Provided records:
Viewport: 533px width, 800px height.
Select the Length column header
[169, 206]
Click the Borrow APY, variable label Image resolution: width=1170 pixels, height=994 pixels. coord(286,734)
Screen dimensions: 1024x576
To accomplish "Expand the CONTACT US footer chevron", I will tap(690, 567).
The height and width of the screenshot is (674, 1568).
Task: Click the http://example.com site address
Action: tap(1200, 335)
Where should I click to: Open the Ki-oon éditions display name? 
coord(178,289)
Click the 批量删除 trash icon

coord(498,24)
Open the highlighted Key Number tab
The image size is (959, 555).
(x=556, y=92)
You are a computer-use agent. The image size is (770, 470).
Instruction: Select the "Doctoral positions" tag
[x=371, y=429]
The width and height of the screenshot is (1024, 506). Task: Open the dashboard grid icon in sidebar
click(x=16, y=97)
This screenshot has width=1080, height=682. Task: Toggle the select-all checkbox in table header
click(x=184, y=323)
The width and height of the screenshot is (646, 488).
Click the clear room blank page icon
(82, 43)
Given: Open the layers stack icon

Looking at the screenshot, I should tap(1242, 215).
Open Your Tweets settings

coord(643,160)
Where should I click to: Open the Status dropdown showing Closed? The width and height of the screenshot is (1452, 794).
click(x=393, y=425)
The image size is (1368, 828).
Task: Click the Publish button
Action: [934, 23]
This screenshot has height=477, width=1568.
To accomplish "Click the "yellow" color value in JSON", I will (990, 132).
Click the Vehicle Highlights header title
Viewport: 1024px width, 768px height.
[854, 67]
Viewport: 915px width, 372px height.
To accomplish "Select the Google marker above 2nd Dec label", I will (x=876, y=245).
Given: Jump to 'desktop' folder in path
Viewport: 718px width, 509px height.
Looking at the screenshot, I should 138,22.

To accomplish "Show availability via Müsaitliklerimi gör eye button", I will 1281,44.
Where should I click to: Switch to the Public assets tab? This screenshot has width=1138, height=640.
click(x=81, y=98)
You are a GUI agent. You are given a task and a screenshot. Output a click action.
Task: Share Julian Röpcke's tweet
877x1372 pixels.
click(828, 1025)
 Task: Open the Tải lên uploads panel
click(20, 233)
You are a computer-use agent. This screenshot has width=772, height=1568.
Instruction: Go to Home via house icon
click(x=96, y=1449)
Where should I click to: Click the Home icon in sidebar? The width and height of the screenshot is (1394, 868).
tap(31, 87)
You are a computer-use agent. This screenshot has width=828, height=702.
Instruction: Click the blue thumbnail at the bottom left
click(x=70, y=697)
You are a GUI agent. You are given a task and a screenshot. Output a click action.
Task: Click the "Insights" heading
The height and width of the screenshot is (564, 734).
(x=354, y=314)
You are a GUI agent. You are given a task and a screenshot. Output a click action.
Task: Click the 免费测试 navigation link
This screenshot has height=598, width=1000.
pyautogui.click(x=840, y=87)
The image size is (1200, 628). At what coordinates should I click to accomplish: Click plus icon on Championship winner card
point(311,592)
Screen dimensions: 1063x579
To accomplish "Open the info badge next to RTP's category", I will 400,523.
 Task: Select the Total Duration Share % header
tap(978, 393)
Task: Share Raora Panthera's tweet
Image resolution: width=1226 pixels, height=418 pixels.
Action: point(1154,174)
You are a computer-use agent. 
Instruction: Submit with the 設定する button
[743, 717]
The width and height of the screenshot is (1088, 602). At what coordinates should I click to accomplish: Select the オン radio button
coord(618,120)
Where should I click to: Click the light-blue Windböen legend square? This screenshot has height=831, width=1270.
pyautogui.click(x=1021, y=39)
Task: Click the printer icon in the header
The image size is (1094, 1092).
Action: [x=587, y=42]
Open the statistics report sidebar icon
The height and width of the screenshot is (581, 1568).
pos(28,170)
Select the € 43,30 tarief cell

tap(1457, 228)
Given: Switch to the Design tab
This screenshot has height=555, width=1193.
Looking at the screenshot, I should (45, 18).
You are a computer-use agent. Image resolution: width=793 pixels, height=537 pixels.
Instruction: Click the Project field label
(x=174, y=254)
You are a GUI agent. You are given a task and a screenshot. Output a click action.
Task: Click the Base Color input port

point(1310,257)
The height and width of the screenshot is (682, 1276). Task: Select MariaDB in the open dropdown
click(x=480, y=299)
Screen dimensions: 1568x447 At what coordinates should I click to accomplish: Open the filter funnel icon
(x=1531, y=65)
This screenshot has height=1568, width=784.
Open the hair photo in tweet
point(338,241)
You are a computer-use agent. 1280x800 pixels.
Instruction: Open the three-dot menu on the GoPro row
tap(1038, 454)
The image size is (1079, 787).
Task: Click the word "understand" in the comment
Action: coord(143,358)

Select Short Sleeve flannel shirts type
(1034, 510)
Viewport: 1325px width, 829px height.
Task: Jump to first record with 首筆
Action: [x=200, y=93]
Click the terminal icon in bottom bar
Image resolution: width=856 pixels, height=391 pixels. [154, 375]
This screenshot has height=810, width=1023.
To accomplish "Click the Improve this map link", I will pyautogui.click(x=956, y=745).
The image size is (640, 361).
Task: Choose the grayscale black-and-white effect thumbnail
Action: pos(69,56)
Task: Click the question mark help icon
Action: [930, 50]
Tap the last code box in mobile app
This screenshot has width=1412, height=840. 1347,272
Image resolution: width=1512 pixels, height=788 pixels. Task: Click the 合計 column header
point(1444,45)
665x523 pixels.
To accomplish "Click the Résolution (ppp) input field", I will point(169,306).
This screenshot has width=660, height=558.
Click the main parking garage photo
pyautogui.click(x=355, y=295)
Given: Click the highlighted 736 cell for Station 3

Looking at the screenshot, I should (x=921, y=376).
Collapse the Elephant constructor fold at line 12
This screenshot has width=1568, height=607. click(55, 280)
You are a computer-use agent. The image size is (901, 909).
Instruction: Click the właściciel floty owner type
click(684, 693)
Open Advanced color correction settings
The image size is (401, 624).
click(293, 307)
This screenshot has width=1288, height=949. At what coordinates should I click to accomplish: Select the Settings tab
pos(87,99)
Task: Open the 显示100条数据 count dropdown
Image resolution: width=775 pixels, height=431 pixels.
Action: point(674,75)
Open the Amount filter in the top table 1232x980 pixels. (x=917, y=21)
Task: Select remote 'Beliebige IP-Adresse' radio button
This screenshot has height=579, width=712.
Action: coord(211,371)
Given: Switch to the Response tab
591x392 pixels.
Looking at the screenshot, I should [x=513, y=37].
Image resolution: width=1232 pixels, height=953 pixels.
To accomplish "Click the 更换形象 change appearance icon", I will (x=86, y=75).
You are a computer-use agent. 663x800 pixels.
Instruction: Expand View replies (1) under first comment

Problem statement: Copy the whole listing above once more, character for character.

Task result:
Viewport: 533px width, 800px height.
Select the Length column header
[169, 206]
Click the Borrow APY, variable label Image resolution: width=1170 pixels, height=994 pixels. coord(286,734)
Screen dimensions: 1024x576
To accomplish "Expand the CONTACT US footer chevron", I will tap(690, 567).
The height and width of the screenshot is (674, 1568).
Task: Click the http://example.com site address
Action: tap(1200, 335)
Where should I click to: Open the Ki-oon éditions display name? 
coord(178,289)
Click the 批量删除 trash icon

coord(498,24)
Open the highlighted Key Number tab
The image size is (959, 555).
(x=556, y=92)
You are a computer-use agent. The image size is (770, 470).
Instruction: Select the "Doctoral positions" tag
[x=371, y=429]
The width and height of the screenshot is (1024, 506). Task: Open the dashboard grid icon in sidebar
click(x=16, y=97)
This screenshot has width=1080, height=682. Task: Toggle the select-all checkbox in table header
click(x=184, y=323)
The width and height of the screenshot is (646, 488).
Click the clear room blank page icon
(82, 43)
Given: Open the layers stack icon

Looking at the screenshot, I should tap(1242, 215).
Open Your Tweets settings

coord(643,160)
Where should I click to: Open the Status dropdown showing Closed? The width and height of the screenshot is (1452, 794).
click(x=393, y=425)
The image size is (1368, 828).
Task: Click the Publish button
Action: [934, 23]
This screenshot has height=477, width=1568.
To accomplish "Click the "yellow" color value in JSON", I will (990, 132).
Click the Vehicle Highlights header title
Viewport: 1024px width, 768px height.
[854, 67]
Viewport: 915px width, 372px height.
To accomplish "Select the Google marker above 2nd Dec label", I will (x=876, y=245).
Given: Jump to 'desktop' folder in path
Viewport: 718px width, 509px height.
Looking at the screenshot, I should 138,22.

To accomplish "Show availability via Müsaitliklerimi gör eye button", I will 1281,44.
Where should I click to: Switch to the Public assets tab? This screenshot has width=1138, height=640.
click(x=81, y=98)
You are a GUI agent. You are given a task and a screenshot. Output a click action.
Task: Share Julian Röpcke's tweet
877x1372 pixels.
click(828, 1025)
 Task: Open the Tải lên uploads panel
click(20, 233)
You are a computer-use agent. This screenshot has width=772, height=1568.
Instruction: Go to Home via house icon
click(x=96, y=1449)
Where should I click to: Click the Home icon in sidebar? The width and height of the screenshot is (1394, 868).
tap(31, 87)
You are a computer-use agent. This screenshot has width=828, height=702.
Instruction: Click the blue thumbnail at the bottom left
click(x=70, y=697)
You are a GUI agent. You are given a task and a screenshot. Output a click action.
Task: Click the "Insights" heading
The height and width of the screenshot is (564, 734).
(x=354, y=314)
You are a GUI agent. You are given a task and a screenshot. Output a click action.
Task: Click the 免费测试 navigation link
This screenshot has height=598, width=1000.
pyautogui.click(x=840, y=87)
The image size is (1200, 628). At what coordinates should I click to accomplish: Click plus icon on Championship winner card
point(311,592)
Screen dimensions: 1063x579
To accomplish "Open the info badge next to RTP's category", I will 400,523.
 Task: Select the Total Duration Share % header
tap(978, 393)
Task: Share Raora Panthera's tweet
Image resolution: width=1226 pixels, height=418 pixels.
Action: point(1154,174)
You are a computer-use agent. 
Instruction: Submit with the 設定する button
[743, 717]
The width and height of the screenshot is (1088, 602). At what coordinates should I click to accomplish: Select the オン radio button
coord(618,120)
Where should I click to: Click the light-blue Windböen legend square? This screenshot has height=831, width=1270.
pyautogui.click(x=1021, y=39)
Task: Click the printer icon in the header
The image size is (1094, 1092).
Action: [x=587, y=42]
Open the statistics report sidebar icon
The height and width of the screenshot is (581, 1568).
pos(28,170)
Select the € 43,30 tarief cell

tap(1457, 228)
Given: Switch to the Design tab
This screenshot has height=555, width=1193.
Looking at the screenshot, I should (45, 18).
You are a computer-use agent. Image resolution: width=793 pixels, height=537 pixels.
Instruction: Click the Project field label
(x=174, y=254)
You are a GUI agent. You are given a task and a screenshot. Output a click action.
Task: Click the Base Color input port

point(1310,257)
The height and width of the screenshot is (682, 1276). Task: Select MariaDB in the open dropdown
click(x=480, y=299)
Screen dimensions: 1568x447 At what coordinates should I click to accomplish: Open the filter funnel icon
(x=1531, y=65)
This screenshot has height=1568, width=784.
Open the hair photo in tweet
point(338,241)
You are a computer-use agent. 1280x800 pixels.
Instruction: Open the three-dot menu on the GoPro row
tap(1038, 454)
The image size is (1079, 787).
Task: Click the word "understand" in the comment
Action: coord(143,358)

Select Short Sleeve flannel shirts type
(1034, 510)
Viewport: 1325px width, 829px height.
Task: Jump to first record with 首筆
Action: [x=200, y=93]
Click the terminal icon in bottom bar
Image resolution: width=856 pixels, height=391 pixels. [154, 375]
This screenshot has height=810, width=1023.
To accomplish "Click the Improve this map link", I will pyautogui.click(x=956, y=745).
The image size is (640, 361).
Task: Choose the grayscale black-and-white effect thumbnail
Action: pos(69,56)
Task: Click the question mark help icon
Action: [930, 50]
Tap the last code box in mobile app
This screenshot has width=1412, height=840. 1347,272
Image resolution: width=1512 pixels, height=788 pixels. Task: Click the 合計 column header
point(1444,45)
665x523 pixels.
To accomplish "Click the Résolution (ppp) input field", I will point(169,306).
This screenshot has width=660, height=558.
Click the main parking garage photo
pyautogui.click(x=355, y=295)
Given: Click the highlighted 736 cell for Station 3

Looking at the screenshot, I should (x=921, y=376).
Collapse the Elephant constructor fold at line 12
This screenshot has width=1568, height=607. click(55, 280)
You are a computer-use agent. The image size is (901, 909).
Instruction: Click the właściciel floty owner type
click(684, 693)
Open Advanced color correction settings
The image size is (401, 624).
click(293, 307)
This screenshot has width=1288, height=949. At what coordinates should I click to accomplish: Select the Settings tab
pos(87,99)
Task: Open the 显示100条数据 count dropdown
Image resolution: width=775 pixels, height=431 pixels.
Action: point(674,75)
Open the Amount filter in the top table 1232x980 pixels. (x=917, y=21)
Task: Select remote 'Beliebige IP-Adresse' radio button
This screenshot has height=579, width=712.
Action: coord(211,371)
Given: Switch to the Response tab
591x392 pixels.
Looking at the screenshot, I should [x=513, y=37].
Image resolution: width=1232 pixels, height=953 pixels.
To accomplish "Click the 更换形象 change appearance icon", I will (x=86, y=75).
You are a computer-use agent. 663x800 pixels.
Instruction: Expand View replies (1) under first comment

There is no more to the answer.